• _Description of the task_
Starting from the first line below, repeat the data exactly through to the last.
-- Materials provided follows --
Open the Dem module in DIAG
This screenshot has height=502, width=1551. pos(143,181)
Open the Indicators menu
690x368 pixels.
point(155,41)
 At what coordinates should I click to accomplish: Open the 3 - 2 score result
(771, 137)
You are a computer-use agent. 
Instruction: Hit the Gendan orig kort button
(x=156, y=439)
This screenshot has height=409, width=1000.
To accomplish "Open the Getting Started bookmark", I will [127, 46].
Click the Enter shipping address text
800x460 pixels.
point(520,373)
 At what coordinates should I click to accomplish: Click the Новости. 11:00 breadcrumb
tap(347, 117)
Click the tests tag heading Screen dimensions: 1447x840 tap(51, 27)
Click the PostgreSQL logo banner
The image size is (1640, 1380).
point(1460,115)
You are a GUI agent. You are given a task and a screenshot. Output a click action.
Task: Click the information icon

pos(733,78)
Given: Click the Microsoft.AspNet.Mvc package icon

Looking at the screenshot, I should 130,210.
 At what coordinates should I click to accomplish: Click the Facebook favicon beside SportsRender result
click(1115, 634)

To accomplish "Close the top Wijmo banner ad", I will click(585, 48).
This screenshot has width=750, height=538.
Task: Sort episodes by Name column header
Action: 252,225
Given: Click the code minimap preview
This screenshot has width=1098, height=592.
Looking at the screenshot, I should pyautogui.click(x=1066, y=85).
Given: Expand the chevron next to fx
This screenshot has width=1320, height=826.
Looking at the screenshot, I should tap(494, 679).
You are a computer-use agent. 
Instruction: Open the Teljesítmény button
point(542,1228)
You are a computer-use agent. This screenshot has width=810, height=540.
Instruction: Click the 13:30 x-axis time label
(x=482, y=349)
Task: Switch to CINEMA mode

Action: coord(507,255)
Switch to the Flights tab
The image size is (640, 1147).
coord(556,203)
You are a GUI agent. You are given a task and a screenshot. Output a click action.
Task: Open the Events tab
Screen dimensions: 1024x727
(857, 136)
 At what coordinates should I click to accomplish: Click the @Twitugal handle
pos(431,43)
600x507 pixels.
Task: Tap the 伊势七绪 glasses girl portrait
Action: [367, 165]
-- Materials provided concluded --
• _Response to the exercise_
Open the Dem module in DIAG
This screenshot has height=502, width=1551. pos(143,181)
Open the Indicators menu
690x368 pixels.
point(155,41)
 At what coordinates should I click to accomplish: Open the 3 - 2 score result
(771, 137)
You are a computer-use agent. 
Instruction: Hit the Gendan orig kort button
(x=156, y=439)
This screenshot has height=409, width=1000.
To accomplish "Open the Getting Started bookmark", I will [127, 46].
Click the Enter shipping address text
800x460 pixels.
point(520,373)
 At what coordinates should I click to accomplish: Click the Новости. 11:00 breadcrumb
tap(347, 117)
Click the tests tag heading Screen dimensions: 1447x840 tap(51, 27)
Click the PostgreSQL logo banner
The image size is (1640, 1380).
point(1460,115)
You are a GUI agent. You are given a task and a screenshot. Output a click action.
Task: Click the information icon

pos(733,78)
Given: Click the Microsoft.AspNet.Mvc package icon

Looking at the screenshot, I should 130,210.
 At what coordinates should I click to accomplish: Click the Facebook favicon beside SportsRender result
click(1115, 634)

To accomplish "Close the top Wijmo banner ad", I will click(585, 48).
This screenshot has width=750, height=538.
Task: Sort episodes by Name column header
Action: 252,225
Given: Click the code minimap preview
This screenshot has width=1098, height=592.
Looking at the screenshot, I should pyautogui.click(x=1066, y=85).
Given: Expand the chevron next to fx
This screenshot has width=1320, height=826.
Looking at the screenshot, I should tap(494, 679).
You are a computer-use agent. 
Instruction: Open the Teljesítmény button
point(542,1228)
You are a computer-use agent. This screenshot has width=810, height=540.
Instruction: Click the 13:30 x-axis time label
(x=482, y=349)
Task: Switch to CINEMA mode

Action: coord(507,255)
Switch to the Flights tab
The image size is (640, 1147).
coord(556,203)
You are a GUI agent. You are given a task and a screenshot. Output a click action.
Task: Open the Events tab
Screen dimensions: 1024x727
(857, 136)
 At what coordinates should I click to accomplish: Click the @Twitugal handle
pos(431,43)
600x507 pixels.
Task: Tap the 伊势七绪 glasses girl portrait
Action: [367, 165]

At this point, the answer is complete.